Implication dans la vie associative
Le travail que j’ai fait pour Bâtir Sain, en parallèle de mon développement en France, est également une grande fierté. Quand j’ai adhéré à Bâtir Sain il y a quatre ans je me suis dit que c’était quelque chose de bien que cette association existe depuis aussi longtemps (bientôt trente ans !). Sont-ils assez visibles ? Pour quelles raisons contacte-t-on cette association ? Qui sont les interlocuteurs du public ? J’ai voulu pour répondre à ces interrogations réunir les adhérents et les sympathisants de Bâtir Sain dans un cadre convivial (un bar, un café). J’ai donc lancé le Café BioConstruction qui a lieu tous les derniers mardi du mois au Café les 3 arts à Paris 20ème. On y donne des informations et on échange de manière vivante !
L’idée de départ de l’association, promouvoir l’écoconstruction, les matériaux écologiques : super.
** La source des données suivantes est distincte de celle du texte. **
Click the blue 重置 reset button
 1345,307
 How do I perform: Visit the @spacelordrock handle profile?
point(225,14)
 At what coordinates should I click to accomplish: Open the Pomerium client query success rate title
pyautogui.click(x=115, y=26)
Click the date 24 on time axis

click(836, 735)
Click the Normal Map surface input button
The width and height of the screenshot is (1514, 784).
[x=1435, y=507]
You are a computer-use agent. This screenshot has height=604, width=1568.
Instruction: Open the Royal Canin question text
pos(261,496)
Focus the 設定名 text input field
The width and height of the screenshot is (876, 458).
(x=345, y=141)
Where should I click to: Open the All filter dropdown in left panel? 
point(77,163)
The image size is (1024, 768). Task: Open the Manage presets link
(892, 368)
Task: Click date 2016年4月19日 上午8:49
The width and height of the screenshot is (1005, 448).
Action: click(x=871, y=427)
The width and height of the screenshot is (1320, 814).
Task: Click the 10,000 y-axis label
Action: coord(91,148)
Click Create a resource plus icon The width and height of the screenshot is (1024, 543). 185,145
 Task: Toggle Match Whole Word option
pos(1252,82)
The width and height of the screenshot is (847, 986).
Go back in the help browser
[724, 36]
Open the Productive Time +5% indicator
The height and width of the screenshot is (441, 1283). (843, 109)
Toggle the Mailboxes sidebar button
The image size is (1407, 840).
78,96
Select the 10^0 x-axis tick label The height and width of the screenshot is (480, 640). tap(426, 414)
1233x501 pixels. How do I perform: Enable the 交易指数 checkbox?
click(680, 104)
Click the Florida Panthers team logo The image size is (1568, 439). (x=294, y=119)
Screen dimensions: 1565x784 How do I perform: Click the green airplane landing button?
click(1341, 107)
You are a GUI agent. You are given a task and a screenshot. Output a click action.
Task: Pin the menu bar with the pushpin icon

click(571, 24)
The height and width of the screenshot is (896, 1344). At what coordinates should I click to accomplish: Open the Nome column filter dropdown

Après je m’interroge sur la vie de l’association, du réseau : nous faisons parti de Ecobâtir et du réseau national de l’écoconstruction, c’est bien. Mais que va devenir le salon Bâtir Ecologique ? Dans quoi va-t-on s’investir ? Comment diffuse-t-on l’information ? Comment échange-t-on avec les autres acteurs de l’écoconstruction ? Comment arriver à faire adhérer à nos idées, et, mieux, à notre démarche ? L’écocentre d’Ecouen me semble une excellente idée, vraiment, une plateforme qui permette à la fois de développer une démarche pédagogique et aussi à tous les acteurs de Bâtir Sain de s’investir. C’est aussi un projet qui peut fédérer encore plus d’acteurs de l’écologie, de l’écoconstruction, du bâtiment sain et du développement durable ! La perspective d’une compensation financière pour les possibles prestations de Bâtir Sain peut aider à la mobilisation : nos investissements personnels seraient reconnus comme un véritable travail. J’espère que les interviews, les newsletters, aideront à notre visibilité.